SHCHORS (ALEXANDER DOVJENKO; 1939)

Hace ya años la gran cineasta belga Chantal Akerman se preguntaba por cuál era la tarea de los cineastas en el momento del cambio de milenio. En un mundo sepultado por imágenes insignificantes y repetitivas, en un mundo anestesiado por la banalidad del consumo masivo, dónde el narcisismo es pauta de comportamiento admitida, en el que la técnica y estética de la comunicación audiovisual parece cada vez más sometida a los dictámenes de la publicidad, la tarea parecía evidente: no contribuir a aumentar el flujo de imágenes banales, irrelevantes, indiferentes. Y lo formulaba con una expresión irrefutable: no hay que fabricar imágenes idólatras.

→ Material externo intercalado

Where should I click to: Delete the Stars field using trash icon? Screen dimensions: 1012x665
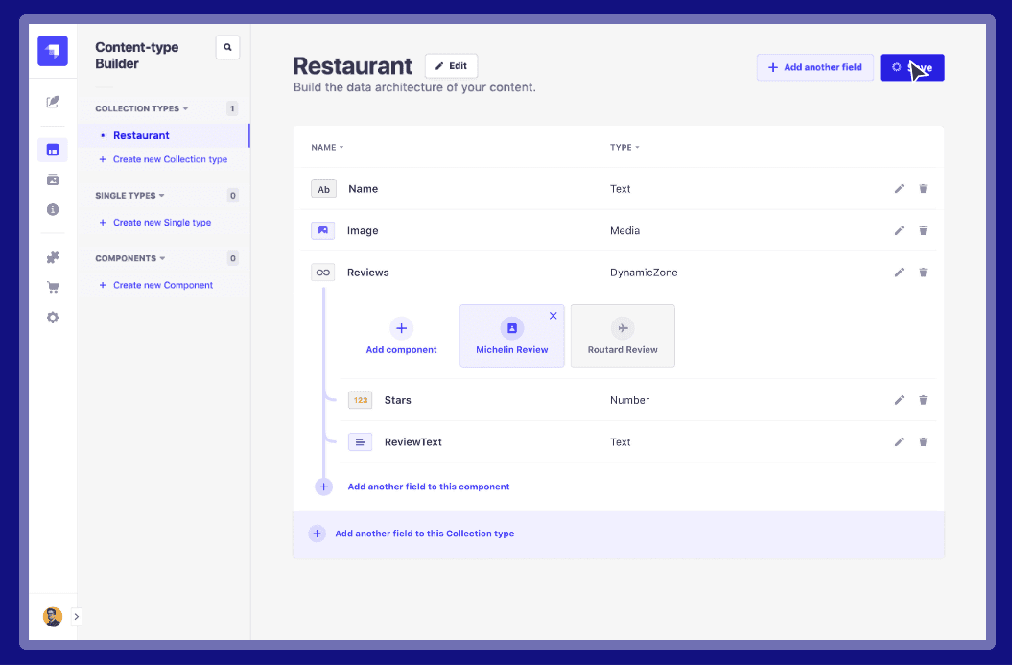point(923,400)
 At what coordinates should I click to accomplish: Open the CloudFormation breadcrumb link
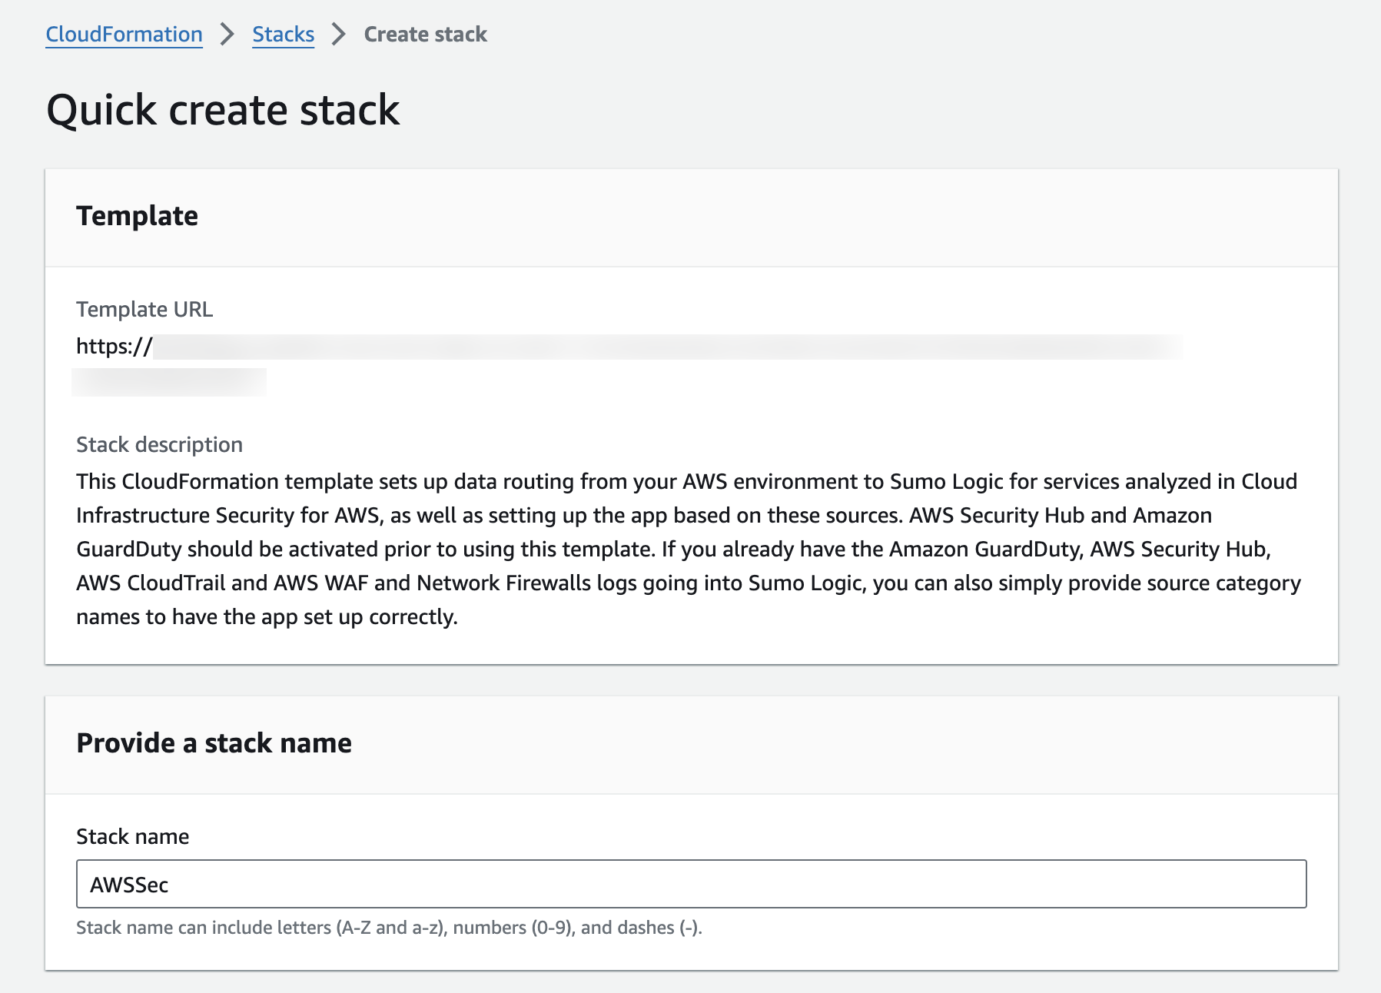coord(123,34)
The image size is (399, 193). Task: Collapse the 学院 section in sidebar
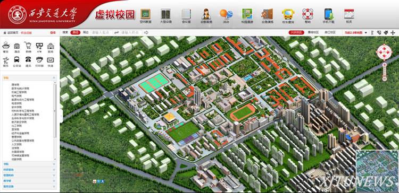[x=29, y=78]
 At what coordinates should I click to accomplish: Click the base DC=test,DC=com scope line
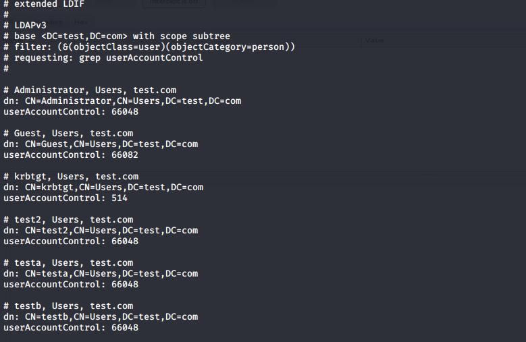click(x=117, y=36)
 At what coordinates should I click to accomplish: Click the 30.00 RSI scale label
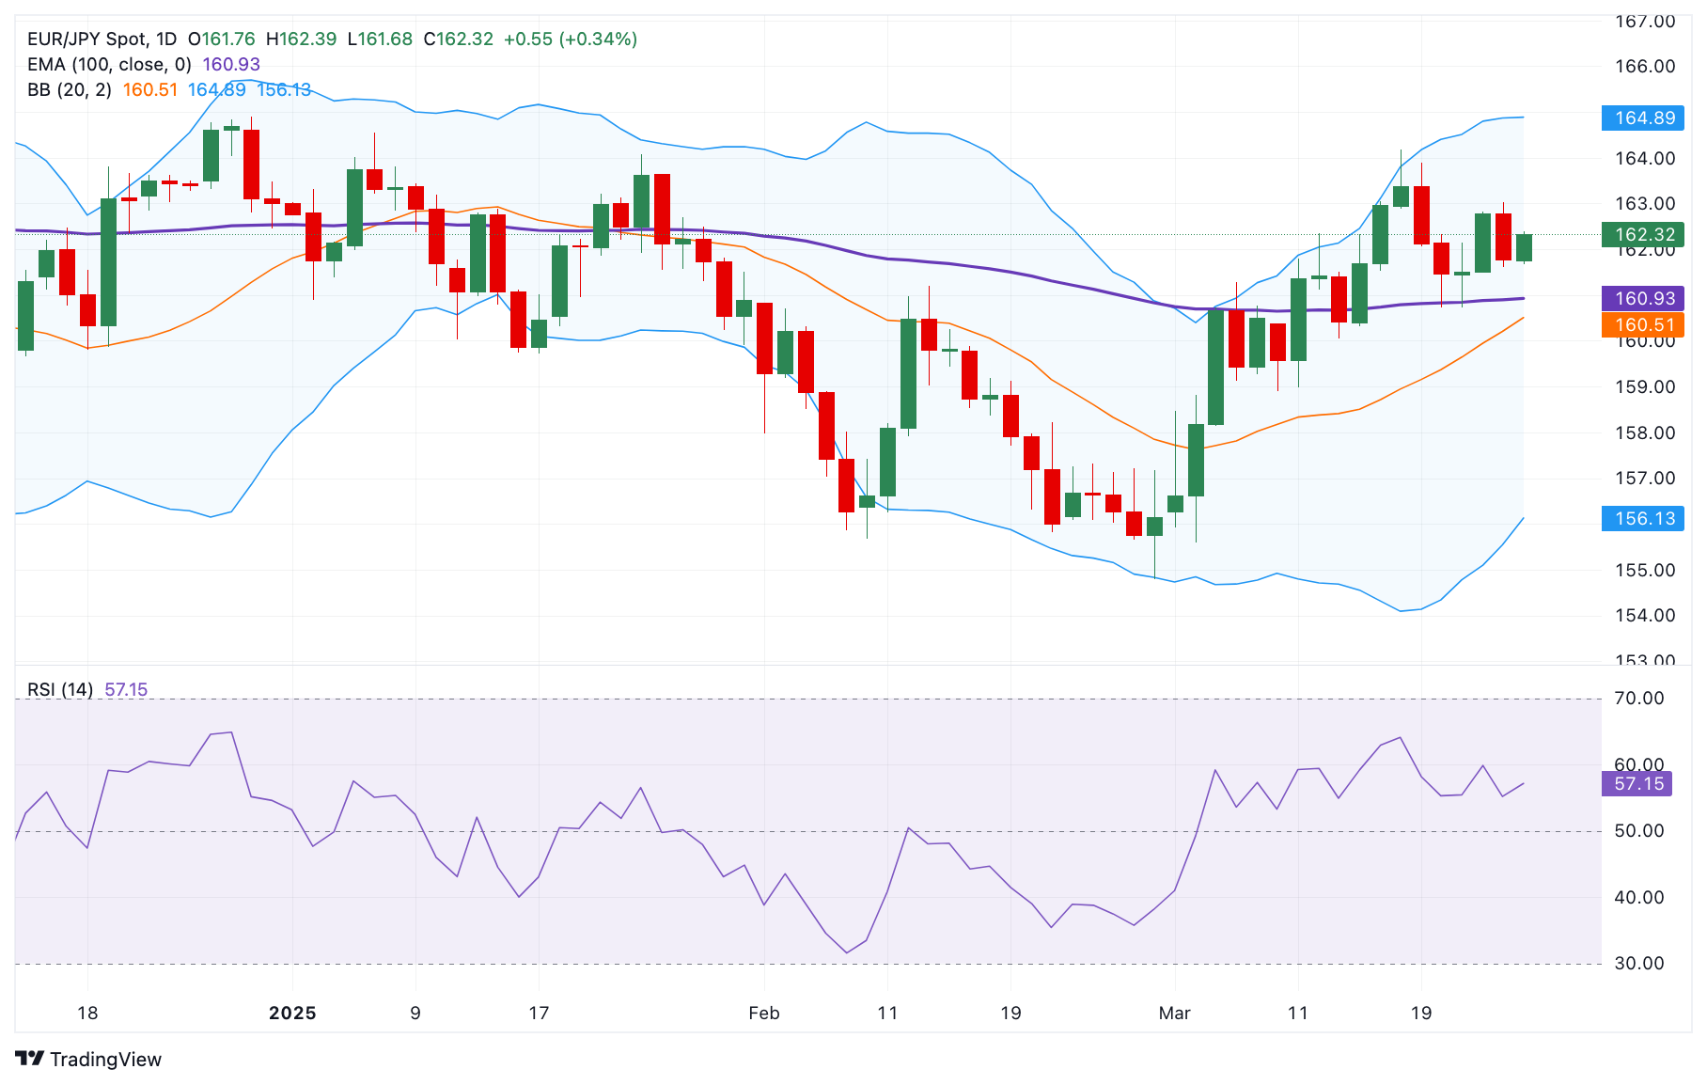[x=1638, y=964]
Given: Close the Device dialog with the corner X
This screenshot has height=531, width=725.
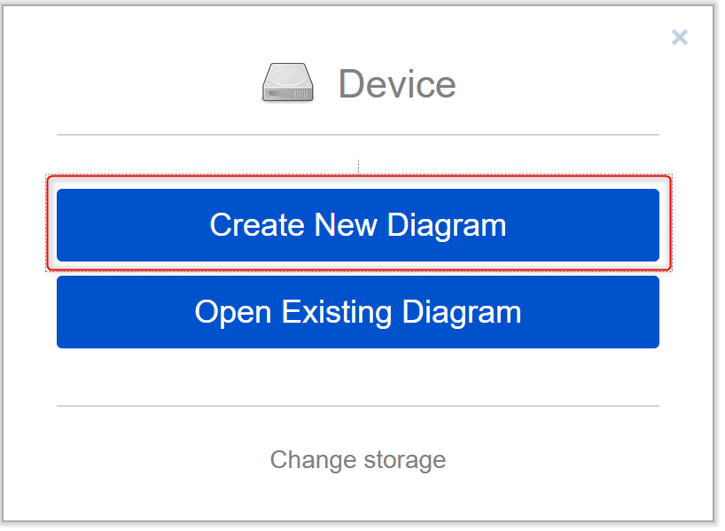Looking at the screenshot, I should pos(679,37).
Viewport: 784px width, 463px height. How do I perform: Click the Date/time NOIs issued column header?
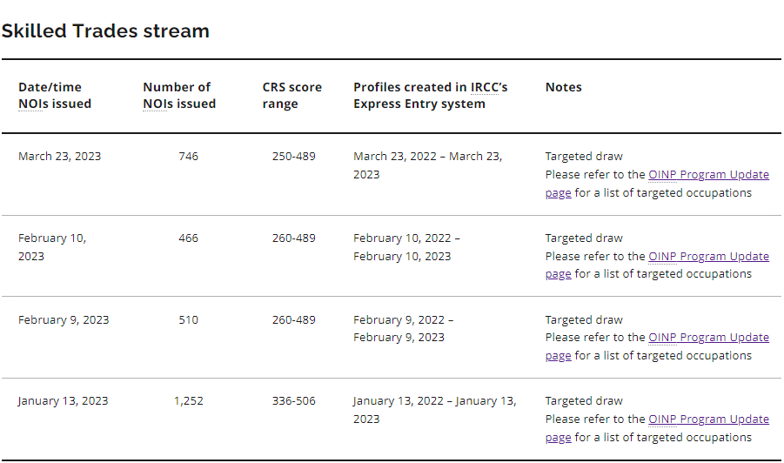[x=55, y=96]
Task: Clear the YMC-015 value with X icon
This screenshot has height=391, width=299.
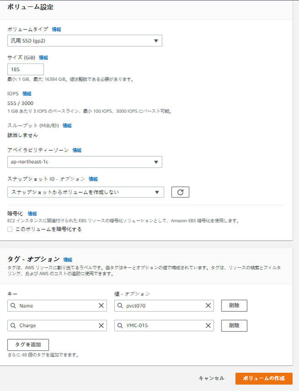Action: point(208,325)
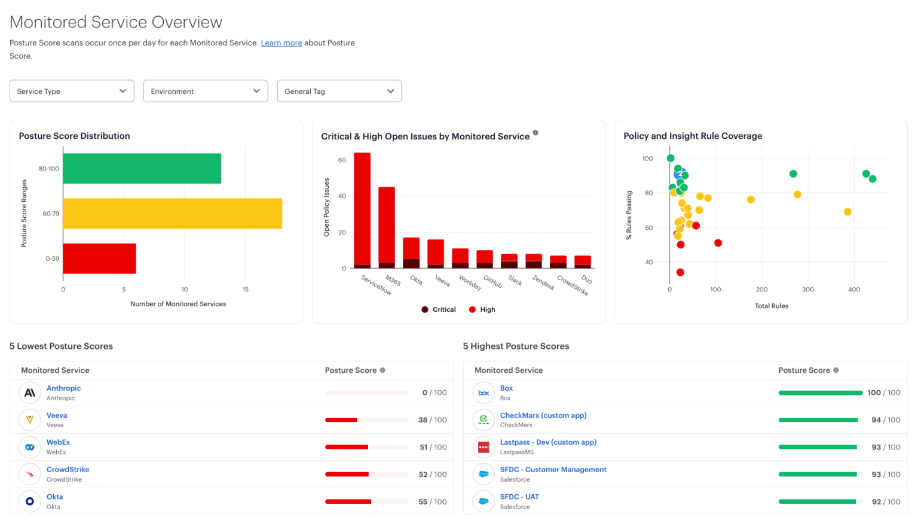This screenshot has width=918, height=520.
Task: Open the Environment dropdown
Action: click(x=205, y=91)
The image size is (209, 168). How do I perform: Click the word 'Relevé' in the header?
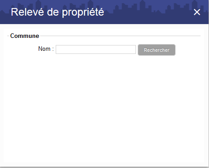tap(28, 12)
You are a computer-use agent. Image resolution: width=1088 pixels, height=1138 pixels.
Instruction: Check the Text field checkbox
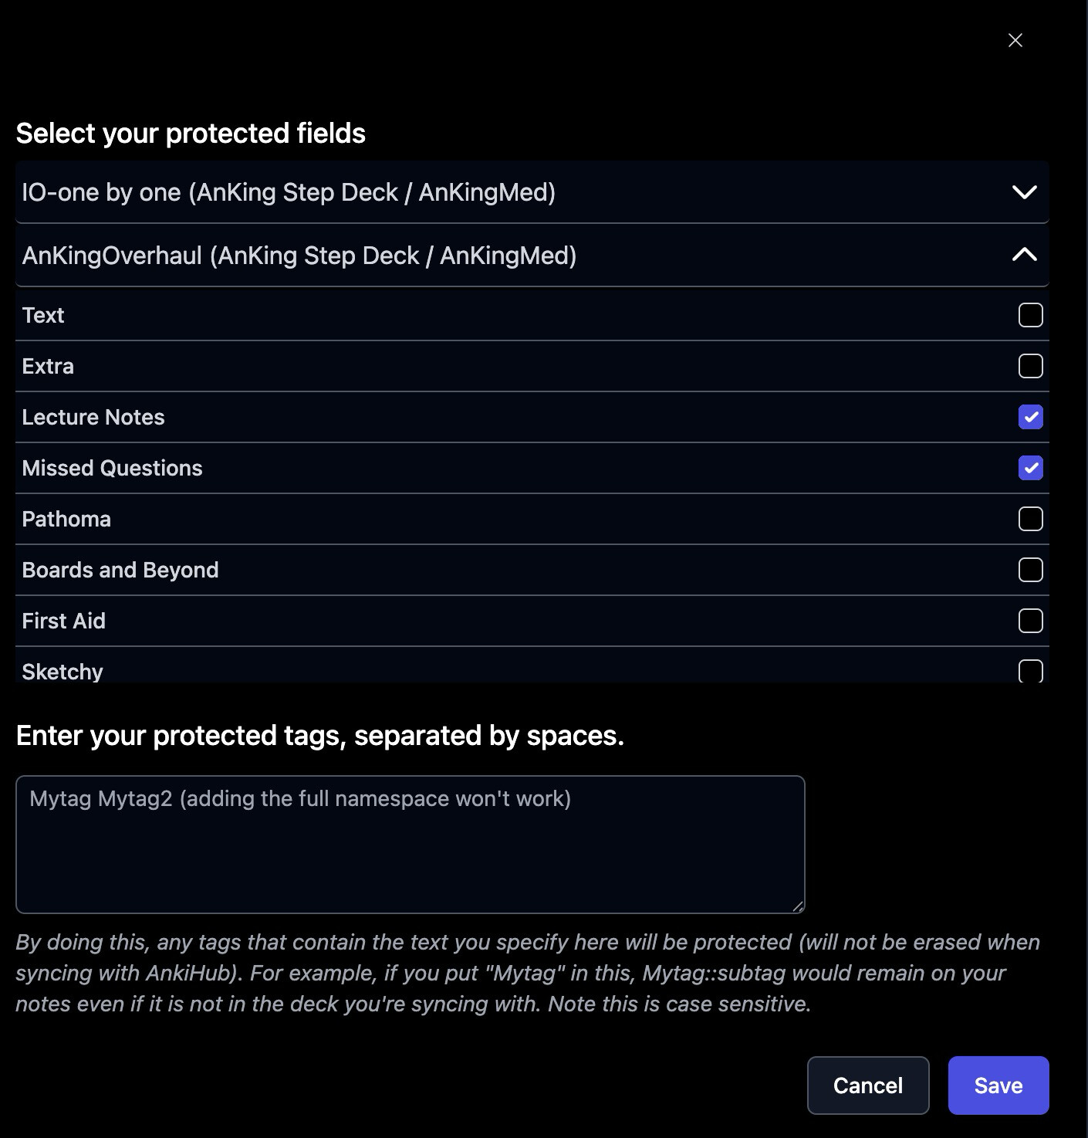(x=1030, y=315)
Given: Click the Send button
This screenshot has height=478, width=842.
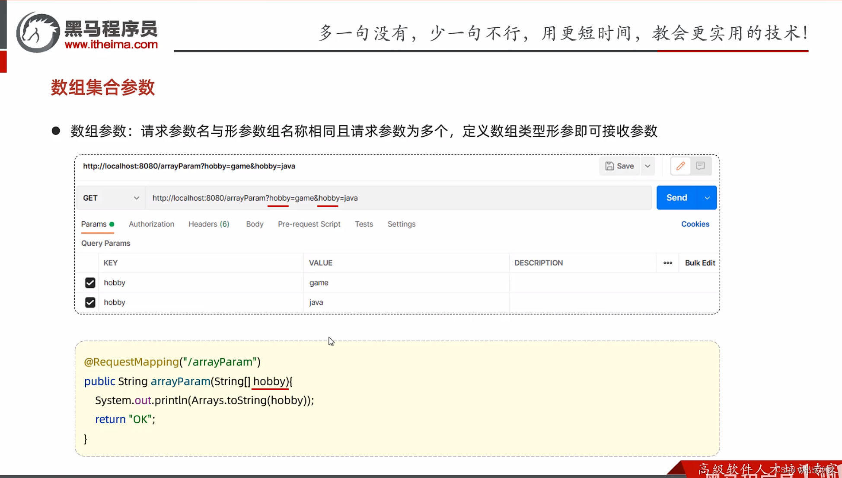Looking at the screenshot, I should coord(676,198).
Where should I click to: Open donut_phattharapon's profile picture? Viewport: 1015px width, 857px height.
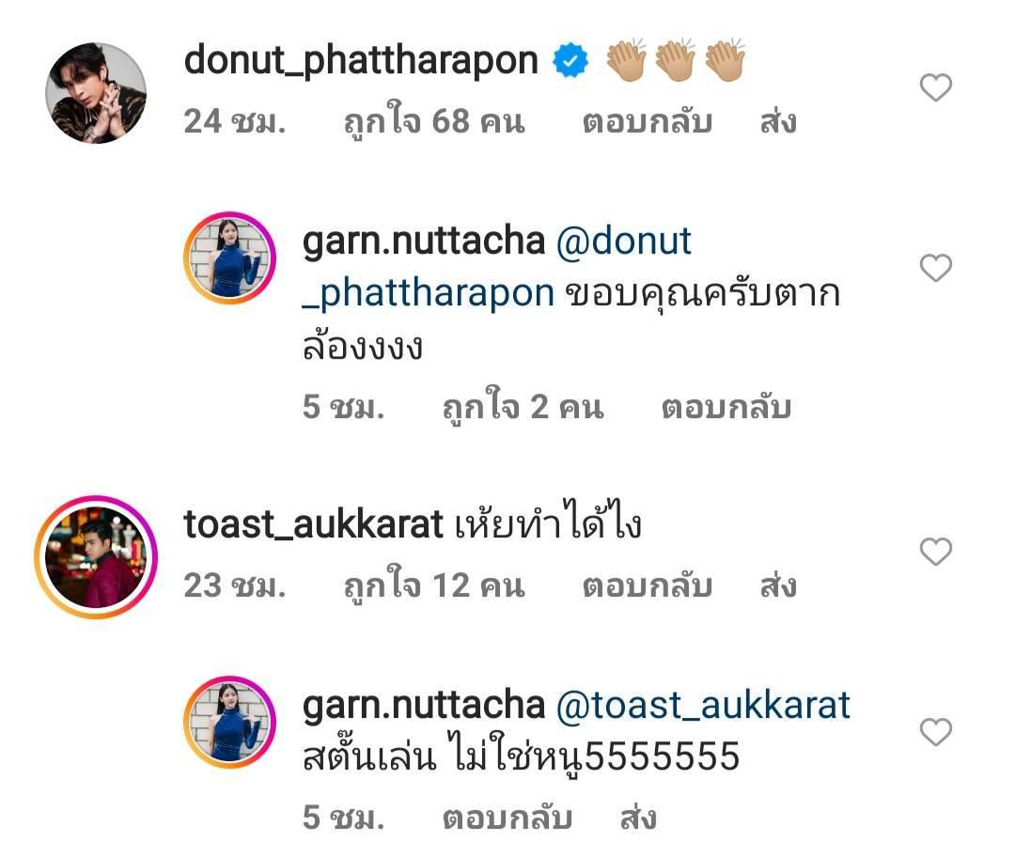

Me parece que esta sencilla proposición puede servir para explorar algunas de los múltiples problemas y contradicciones que se vivían en la URSS en la ominosa década de los años treinta del pasado siglo cuando se consolida el poder omnímodo de Stalin y brota, irresistible, el culto a la personalidad del líder omnisciente en el que se hace carne el sentido de la historia. Y me parece que uno de los nombres más interesantes para poder entender, al menos en alguno de sus aspectos, los complejísimos entresijos del debate cultural (y político) que se jugaba por aquellos días (durante un breve tiempo de manera explícita, luego de forma, como veremos implícita pero no menos relevante, al menos para un observador actual) entre el poder político y sus exigencias de construcción de lo que luego iba a denominarse con el eufemismo de “socialismo real” y cual podría (inmediatamente sustituido por “debería”) ser el papel de los artistas en esta tarea, no es otro que el de Alexander Dovjenko (Viunyshche, actual Ucrania, 1894-Moscú, 1956). 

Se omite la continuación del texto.